CIVIL PRACTICE LAW AND RULES, §8022: Counties and other
municipalities, including the City of New York, are not exempt
from the filing fees imposed in connection with appeals to the
Appellate Divisions and the Court of Appeals.
We have been asked for our opinion on the question of
whether counties and other municipalities, including the City of
New York, are exempt from the filing fees imposed in connection
with appeals to the Appellate Divisions and the Court of Appeals.
Clearly, nothing in this statute exempts municipalities from the fees it imposes. Therefore, unless some other statute provides for an exemption from this fee, municipalities would not be exempt from the fees imposed by section 8022.
The only statutes which might arguably exempt municipalities
from the fee imposed by CPLR, §8022 are sections 8017(a) and
8019(d) of the CPLR. We will, therefore, consider each of these
statutes to determine whether they provide any exemption from the
fees imposed by section 8022.
Subdivision (a) of section 8017 of the CPLR provides:
In 1965, the Attorney General considered whether CPLR, §8017(a) exempted counties from paying filing fees to clerks in other counties. The Attorney General opined that the provisions of section 8017 apply only "to the county served by the county clerk in which the papers were filed" (1965 Atty Gen [Inf Opns] 151). The Attorney General noted that the language of the statute supported this conclusion. Specifically, he opined that the Legislature, by using the word "the" before the word "county", intended the exemption to apply only to the county in whose clerk's office the papers were filed. He went on to state that if a broader application of the exemption was intended, the Legislature could have inserted the word "a" or "any" before the word "county".
Thus, the Attorney General, in effect, concluded that the exemption created by section 8017 applied only to fees paid by a county to the clerk of that county. We believe that the reasoning of the 1965 Attorney General's Opinion is correct and that his interpretation is consistent with the plain language of section 8017. In a situation where the words of a statute are clear and unambiguous, resort to other means of interpretation is impermissible (McKinney's Consolidated Laws of NY, Book 1, Statutes §76). Further, we believe the rationale of this opinion is applicable to the present situation since the fees imposed by section 8022 are not paid to any county clerk, but rather are paid to the clerks of the Appellate Divisions and the Court of Appeals. Therefore, it is our opinion that section 8017 does not provide any municipality with an exemption from the fees imposed by section 8022.
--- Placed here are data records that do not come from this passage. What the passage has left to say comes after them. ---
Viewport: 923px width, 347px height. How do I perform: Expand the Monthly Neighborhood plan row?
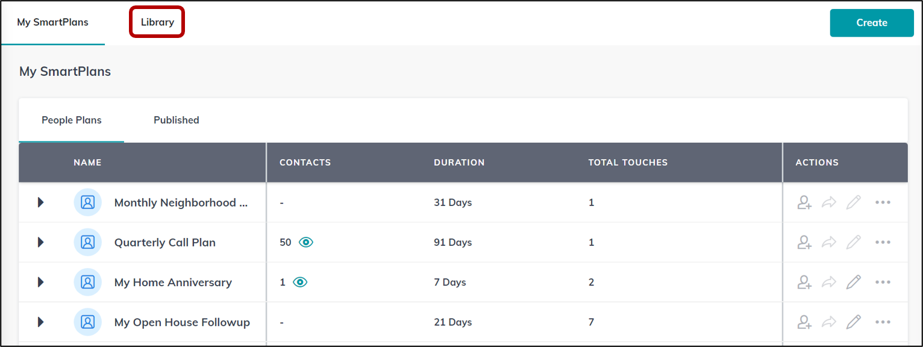[x=41, y=202]
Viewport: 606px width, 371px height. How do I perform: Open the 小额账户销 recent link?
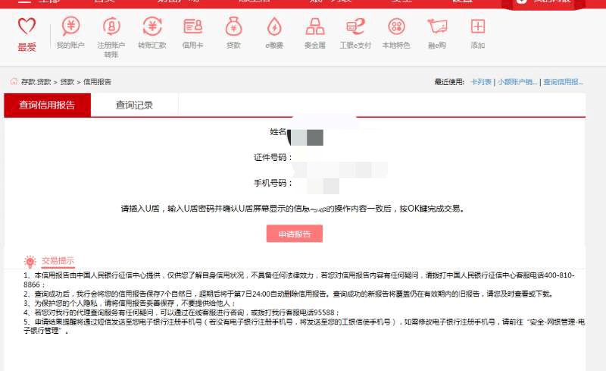pos(517,82)
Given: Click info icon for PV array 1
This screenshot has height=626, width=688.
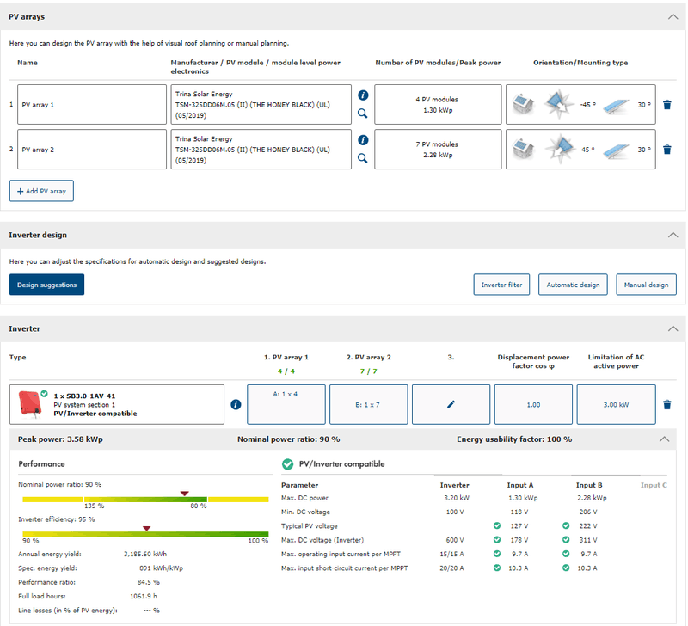Looking at the screenshot, I should [x=363, y=95].
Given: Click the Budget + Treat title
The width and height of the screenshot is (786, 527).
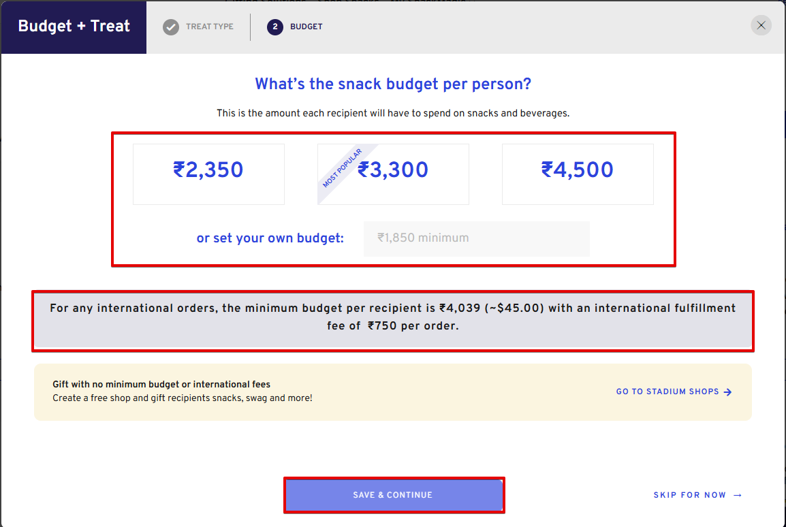Looking at the screenshot, I should 74,27.
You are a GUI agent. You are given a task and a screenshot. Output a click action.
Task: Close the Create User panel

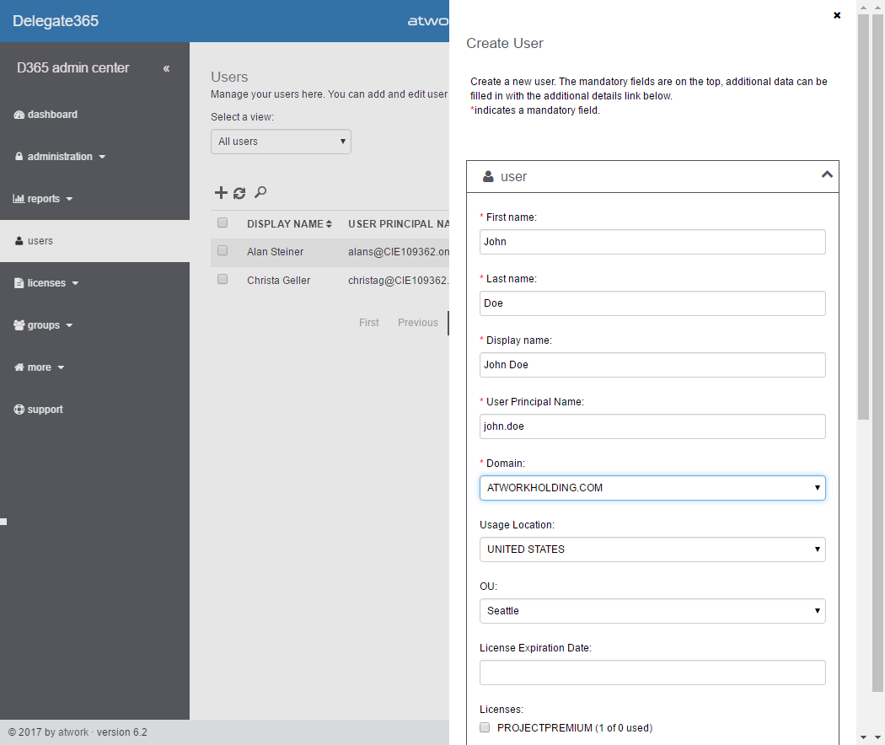pyautogui.click(x=837, y=15)
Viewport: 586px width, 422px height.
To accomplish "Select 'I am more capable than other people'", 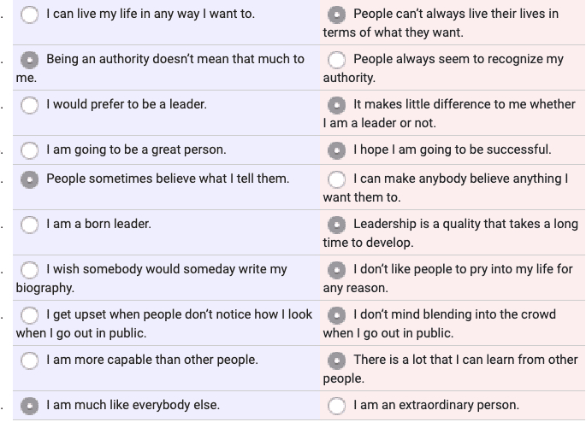I will tap(30, 360).
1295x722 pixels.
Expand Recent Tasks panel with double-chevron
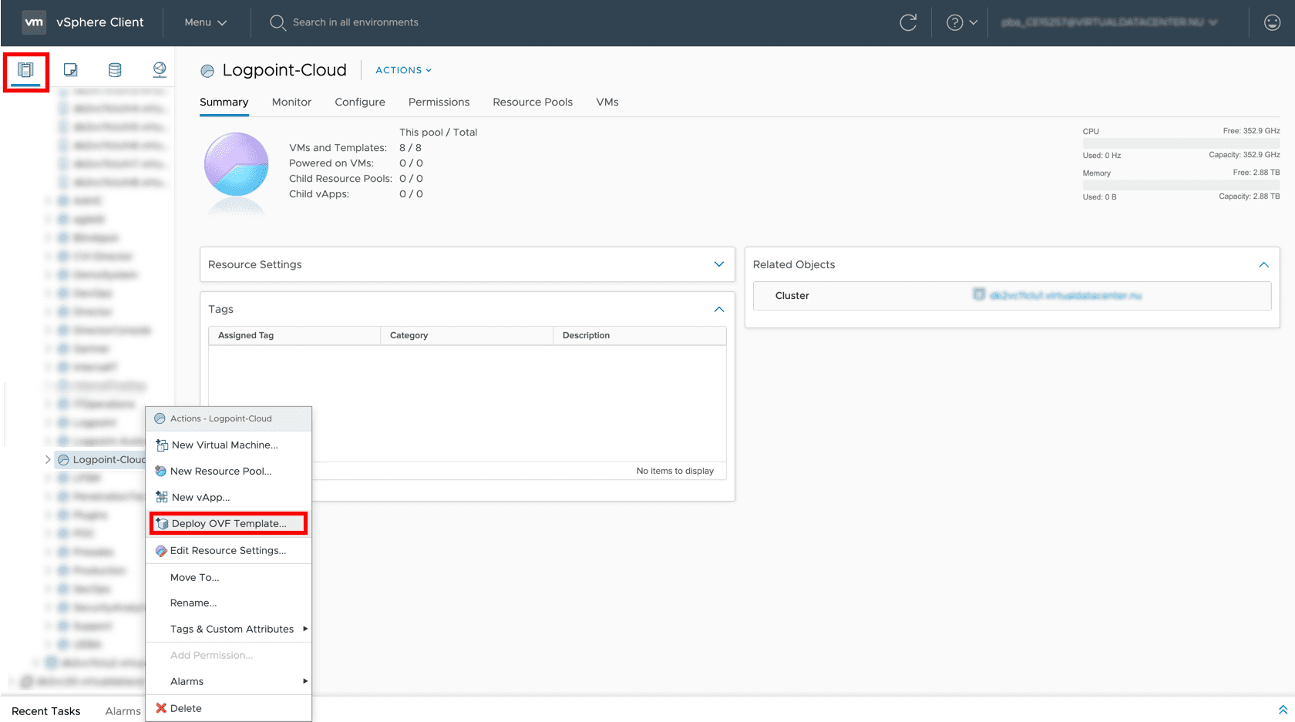[x=1283, y=710]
Similarly, we do not believe section 8019 provides any such exemption. Section 8019(d) provides that the State and the City of New York shall be exempt from any fees collected by county clerks in the City. Since section 8019(d) only makes reference to fees collected by county clerks of counties in the City of New York, that section also has no applicability to fees imposed by CPLR, §8022, which are collected by the clerks of the Appellate Divisions and the Court of Appeals.
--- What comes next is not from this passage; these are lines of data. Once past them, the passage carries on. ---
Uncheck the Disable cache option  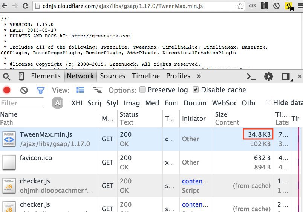(x=196, y=90)
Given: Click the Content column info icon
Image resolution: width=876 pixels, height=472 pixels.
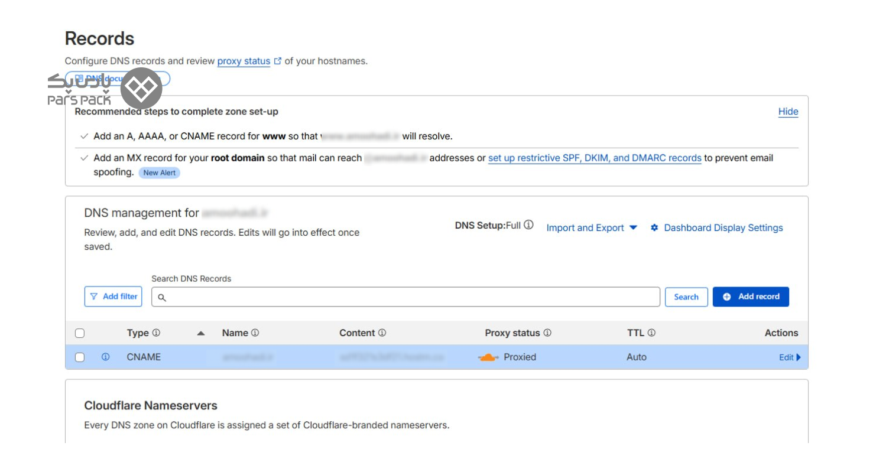Looking at the screenshot, I should click(x=382, y=333).
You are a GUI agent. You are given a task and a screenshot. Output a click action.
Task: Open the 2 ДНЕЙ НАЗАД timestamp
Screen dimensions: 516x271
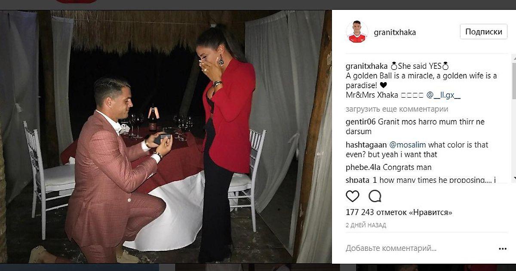pyautogui.click(x=366, y=225)
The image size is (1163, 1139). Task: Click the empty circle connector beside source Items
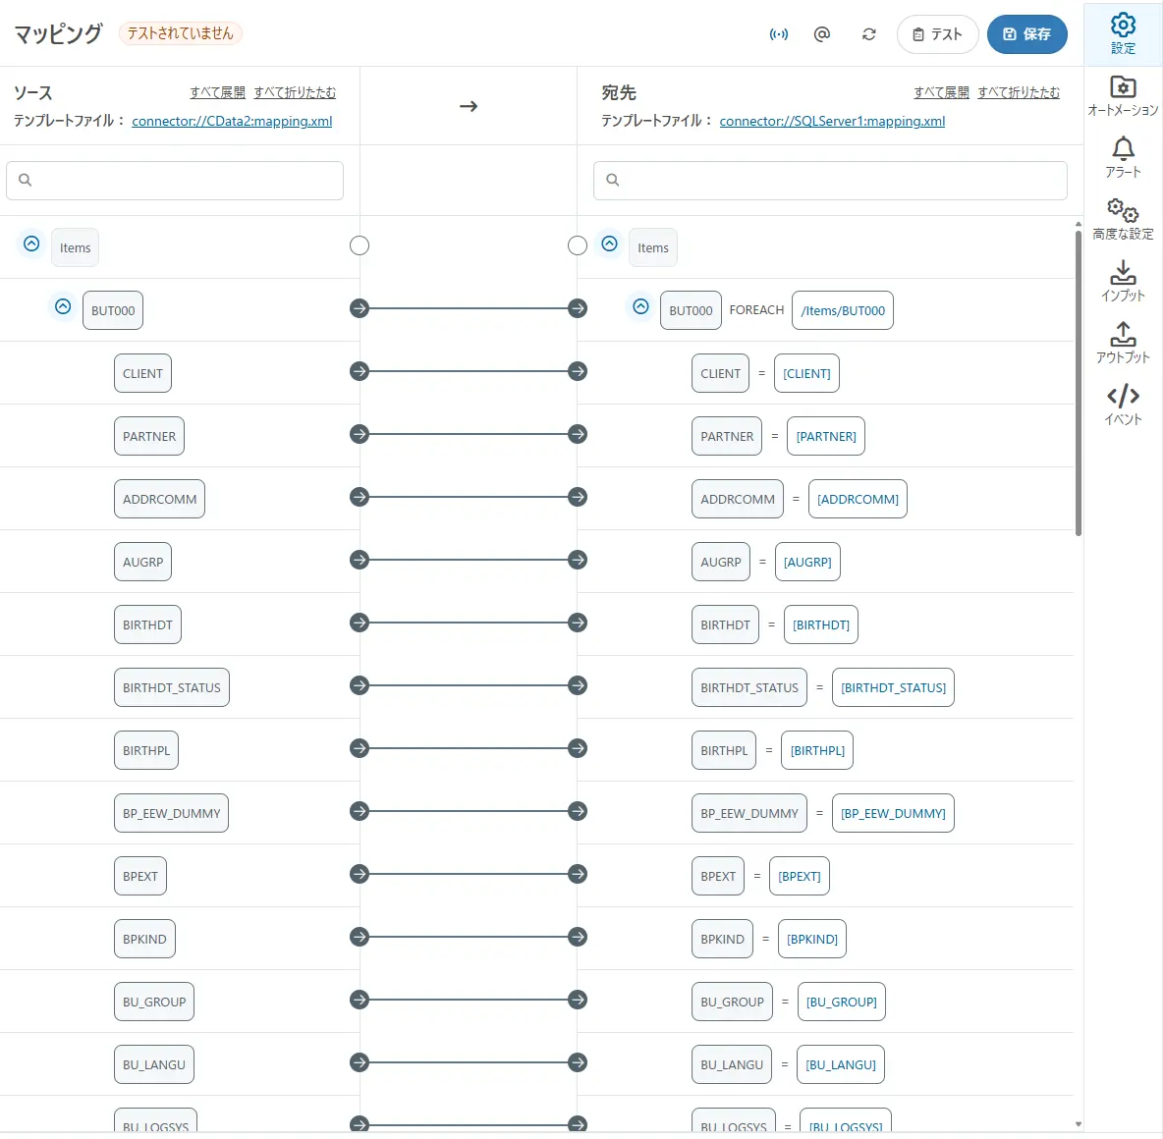coord(360,245)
As a result, since there is no statute exempting counties, or other municipalities, from the fees imposed by section 8022, it is our opinion that counties and other municipalities are not exempt from the fees imposed pursuant to CPLR, §8022. In reaching this conclusion, we are not unmindful of the argument raised by New York City. Specifically, the City argues that section 8022, which was enacted as part of Chapter 825 of the Laws of 1987, was intended to establish a comprehensive program to assist local governments in the financing and improvement of court facilities in New York State. They note that the mechanism to achieve this goal was to increase certain existing fees, impose new fees, and then utilize these revenues to pay increased aid to local governments to finance the construction and rehabilitation of court facilities. The City argues, in effect, that it makes little sense to interpret the statute to impose a fee on a municipality, where the fee will then be transmitted back to the municipality.
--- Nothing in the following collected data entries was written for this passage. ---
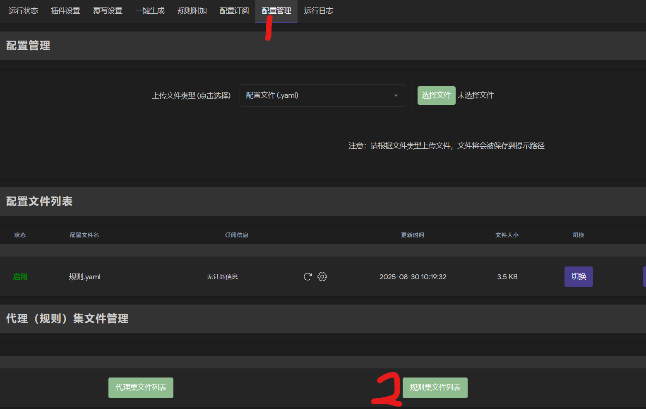Image resolution: width=646 pixels, height=409 pixels.
Task: Click the purple 切换 button for 规则.yaml
Action: [579, 277]
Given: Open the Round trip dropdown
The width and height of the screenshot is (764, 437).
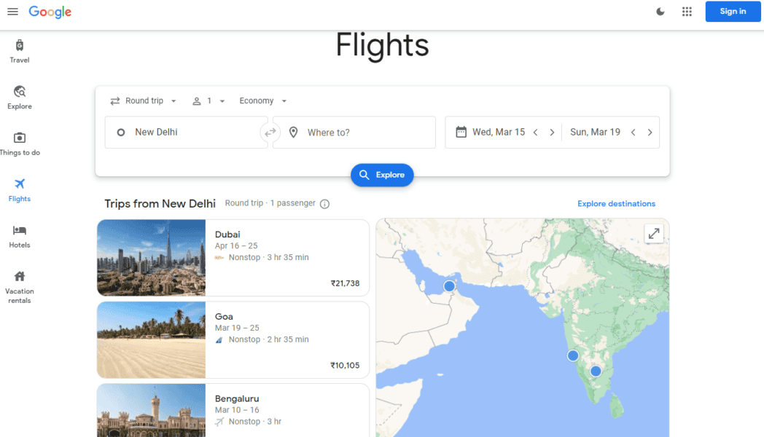Looking at the screenshot, I should [x=143, y=101].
We do not find this argument persuasive, since it is based on an incorrect premise. The fees paid by a municipality pursuant to section 8022 will not be paid back to that municipality. Rather, the fees paid by a municipality pursuant to that section, together with the fees paid by all other appellants in the Appellate Divisions and the Court of Appeals, will be paid to the various municipalities in the State in accordance with the statutory formula contained in section 54-j of the State Finance Law.(1) Therefore, we do not believe that the argument put forth by New York City provides any basis to deviate from the clear language of the statute which, as noted, does not provide municipalities with any exemption from the fees imposed by section 8022.
In summary, it is our opinion that: (i) nothing in the CPLR expressly grants an exemption to counties from the fees imposed by CPLR §8022 and (ii) the legislative intent of Chapter 825 of the Laws of 1987 does not require a construction of section 8022 creating an exemption not expressly provided for by such statute. As a result, it is our opinion that neither New York City nor any other municipality is exempt from the fees imposed by section 8022.
July 22, 1988
1. In effect, the Legislature appears to have adopted a system of user fees which are charged to all users of court facilities to provide State aid to local governments to renovate such facilities. In our opinion the purpose and intent of this statutory scheme is not inconsistent with the imposition of such user-like charges on local governments. In this regard we note that local governments, which are generally exempt from taxation, are exempt from user charges only where a statute specifically provides for such an exemption.